Given the paucity of actual anti-black racism taking place on campus, and the enormous amount of anti-Israel, anti-Semitic bias, it may be reasonable that classroom monitors might just as well be allocated for this very prevalent form of hatred. After all, the animating cause of the BLSA‘s list of demands in the first place was the death of George Floyd, a long-time criminal who resisted arrest in Minneapolis and who happened to be a black man who died while being arrested by a white police officer. The manner of Floyd’s death was disturbing to many, and even if the incident were evidence of racism in law enforcement, Floyd’s death, along with the other recent police-involved incidents involving black suspects, does not actually have a direct impact on coddled, highly-privileged students on a California law school campus. They are internalizing this perceived injustice and racism and making it part of their own experience based on the color of their skin, but, unlike anti-Israel, anti-Semitic campus activism, anti-black bigotry largely exists outside the insulating campus walls. It is not part of the law students’ daily experience, and, in fact, actual on-campus racism, especially on the part of faculty, is so rare that it has to take the shape of invisible, implied racism in infrequent instances of microaggressions.

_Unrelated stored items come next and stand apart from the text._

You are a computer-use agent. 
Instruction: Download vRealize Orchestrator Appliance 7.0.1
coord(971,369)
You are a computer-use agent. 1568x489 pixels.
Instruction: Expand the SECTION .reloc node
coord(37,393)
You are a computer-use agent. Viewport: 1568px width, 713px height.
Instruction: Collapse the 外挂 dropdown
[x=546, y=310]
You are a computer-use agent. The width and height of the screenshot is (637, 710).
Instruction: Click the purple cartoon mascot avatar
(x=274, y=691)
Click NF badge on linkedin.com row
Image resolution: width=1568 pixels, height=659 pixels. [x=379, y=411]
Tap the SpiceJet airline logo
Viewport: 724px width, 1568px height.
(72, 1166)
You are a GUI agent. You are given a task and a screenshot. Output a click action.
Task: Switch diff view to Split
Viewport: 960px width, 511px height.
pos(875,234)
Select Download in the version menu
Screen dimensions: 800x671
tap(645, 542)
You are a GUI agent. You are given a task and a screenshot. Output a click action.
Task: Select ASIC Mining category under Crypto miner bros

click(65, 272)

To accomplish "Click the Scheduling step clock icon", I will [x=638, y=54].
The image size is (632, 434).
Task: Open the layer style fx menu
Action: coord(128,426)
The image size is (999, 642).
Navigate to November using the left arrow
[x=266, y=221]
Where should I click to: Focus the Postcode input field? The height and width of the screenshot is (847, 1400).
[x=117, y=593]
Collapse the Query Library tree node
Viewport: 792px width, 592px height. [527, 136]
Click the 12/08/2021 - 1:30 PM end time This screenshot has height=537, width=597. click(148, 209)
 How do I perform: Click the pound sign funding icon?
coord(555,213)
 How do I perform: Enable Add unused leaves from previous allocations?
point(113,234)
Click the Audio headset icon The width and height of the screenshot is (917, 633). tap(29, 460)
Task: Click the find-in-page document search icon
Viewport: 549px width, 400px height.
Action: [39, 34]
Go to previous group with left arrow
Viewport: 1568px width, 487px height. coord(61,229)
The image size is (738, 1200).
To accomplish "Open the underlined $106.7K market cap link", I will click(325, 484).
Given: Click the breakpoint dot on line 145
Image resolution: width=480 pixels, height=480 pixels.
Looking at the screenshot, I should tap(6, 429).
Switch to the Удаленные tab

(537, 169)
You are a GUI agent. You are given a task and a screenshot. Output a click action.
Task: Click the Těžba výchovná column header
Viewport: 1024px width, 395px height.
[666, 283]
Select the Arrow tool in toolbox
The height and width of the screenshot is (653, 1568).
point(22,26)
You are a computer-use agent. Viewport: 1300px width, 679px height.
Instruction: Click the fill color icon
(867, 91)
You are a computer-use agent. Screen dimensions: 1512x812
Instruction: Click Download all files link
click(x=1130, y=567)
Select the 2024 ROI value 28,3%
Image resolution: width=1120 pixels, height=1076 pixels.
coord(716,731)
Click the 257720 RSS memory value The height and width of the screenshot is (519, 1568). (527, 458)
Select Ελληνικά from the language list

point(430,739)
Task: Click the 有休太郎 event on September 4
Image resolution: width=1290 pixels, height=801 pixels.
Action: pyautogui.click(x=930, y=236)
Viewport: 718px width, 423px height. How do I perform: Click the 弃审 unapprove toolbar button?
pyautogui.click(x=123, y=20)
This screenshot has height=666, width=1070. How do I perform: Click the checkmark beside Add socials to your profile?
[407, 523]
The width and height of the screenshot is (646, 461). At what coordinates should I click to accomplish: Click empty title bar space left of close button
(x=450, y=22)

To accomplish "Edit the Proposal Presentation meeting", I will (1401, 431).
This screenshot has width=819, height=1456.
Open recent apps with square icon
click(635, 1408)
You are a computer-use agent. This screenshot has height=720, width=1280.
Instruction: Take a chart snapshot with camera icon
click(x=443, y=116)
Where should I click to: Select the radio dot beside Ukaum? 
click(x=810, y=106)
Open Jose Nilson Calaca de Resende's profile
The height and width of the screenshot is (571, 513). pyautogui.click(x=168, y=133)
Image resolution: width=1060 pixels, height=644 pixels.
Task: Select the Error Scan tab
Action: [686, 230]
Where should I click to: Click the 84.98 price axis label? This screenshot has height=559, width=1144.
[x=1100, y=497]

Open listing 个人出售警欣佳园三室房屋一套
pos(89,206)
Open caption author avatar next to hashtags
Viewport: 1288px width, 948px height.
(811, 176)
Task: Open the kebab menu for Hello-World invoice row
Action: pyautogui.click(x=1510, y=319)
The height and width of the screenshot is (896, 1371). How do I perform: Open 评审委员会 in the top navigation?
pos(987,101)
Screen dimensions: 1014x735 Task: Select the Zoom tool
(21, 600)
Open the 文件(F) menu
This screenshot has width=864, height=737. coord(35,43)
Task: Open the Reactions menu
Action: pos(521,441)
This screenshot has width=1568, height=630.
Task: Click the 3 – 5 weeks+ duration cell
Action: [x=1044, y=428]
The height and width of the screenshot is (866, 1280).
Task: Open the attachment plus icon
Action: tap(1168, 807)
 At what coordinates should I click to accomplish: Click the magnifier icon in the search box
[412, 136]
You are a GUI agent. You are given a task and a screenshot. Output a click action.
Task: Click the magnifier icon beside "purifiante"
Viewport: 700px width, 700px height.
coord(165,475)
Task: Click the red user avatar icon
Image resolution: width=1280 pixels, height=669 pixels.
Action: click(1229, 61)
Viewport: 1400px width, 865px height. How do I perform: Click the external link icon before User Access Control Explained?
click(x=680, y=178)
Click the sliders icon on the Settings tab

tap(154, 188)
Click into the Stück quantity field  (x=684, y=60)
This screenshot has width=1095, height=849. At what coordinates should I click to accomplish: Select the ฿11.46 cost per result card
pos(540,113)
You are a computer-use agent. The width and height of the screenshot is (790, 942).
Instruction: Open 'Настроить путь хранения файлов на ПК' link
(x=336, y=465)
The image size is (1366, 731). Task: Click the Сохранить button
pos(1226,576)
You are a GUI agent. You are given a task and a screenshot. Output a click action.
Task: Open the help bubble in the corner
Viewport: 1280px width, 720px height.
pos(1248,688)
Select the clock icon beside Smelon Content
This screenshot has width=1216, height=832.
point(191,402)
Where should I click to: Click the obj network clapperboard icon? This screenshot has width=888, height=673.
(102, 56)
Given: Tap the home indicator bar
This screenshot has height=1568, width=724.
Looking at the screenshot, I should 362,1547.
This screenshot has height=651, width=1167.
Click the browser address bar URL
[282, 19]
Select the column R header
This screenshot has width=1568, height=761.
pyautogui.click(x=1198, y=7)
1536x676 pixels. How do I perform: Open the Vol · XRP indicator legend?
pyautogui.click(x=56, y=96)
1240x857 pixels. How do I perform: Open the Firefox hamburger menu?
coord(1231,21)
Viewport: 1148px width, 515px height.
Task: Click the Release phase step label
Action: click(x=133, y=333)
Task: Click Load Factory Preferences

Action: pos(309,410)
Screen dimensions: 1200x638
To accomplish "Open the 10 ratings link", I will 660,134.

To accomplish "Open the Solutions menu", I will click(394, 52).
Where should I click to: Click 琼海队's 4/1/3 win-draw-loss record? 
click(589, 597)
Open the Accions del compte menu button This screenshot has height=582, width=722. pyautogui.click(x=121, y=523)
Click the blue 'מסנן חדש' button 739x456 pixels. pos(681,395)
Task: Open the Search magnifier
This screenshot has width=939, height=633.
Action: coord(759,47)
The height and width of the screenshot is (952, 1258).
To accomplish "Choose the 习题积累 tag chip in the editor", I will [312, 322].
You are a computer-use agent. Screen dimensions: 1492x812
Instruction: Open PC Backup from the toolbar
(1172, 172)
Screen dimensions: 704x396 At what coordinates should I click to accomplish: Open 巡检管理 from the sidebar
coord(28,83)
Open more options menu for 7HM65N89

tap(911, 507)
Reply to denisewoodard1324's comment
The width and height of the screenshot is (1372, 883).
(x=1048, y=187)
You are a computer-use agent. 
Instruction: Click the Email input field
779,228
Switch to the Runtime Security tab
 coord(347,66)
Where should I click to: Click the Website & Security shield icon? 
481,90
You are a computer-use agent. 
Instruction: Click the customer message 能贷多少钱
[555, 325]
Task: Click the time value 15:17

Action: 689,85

In his insightful book A Nation of Victims, Charles J. Sykes identifies a prevalent culture of victimization in higher education. On university campuses, Sykes observed, “students quickly learn the grammar and protocols of power—that the route to moral superiority and premier griping rights can be gained most efficiently through being a victim.” The black USD law students have realized, as other campus victim groups have quickly learned, that victim status can be used to extract benefits and advantages from college administrations. Controlling who may say anything about them is one way of exercising that moral and ideological power, but universities must push back against these attempts to compromise on one of the central tenets of higher education, namely, freedom of speech and debate—something which law students, more than anyone, should always be vigilant in defending.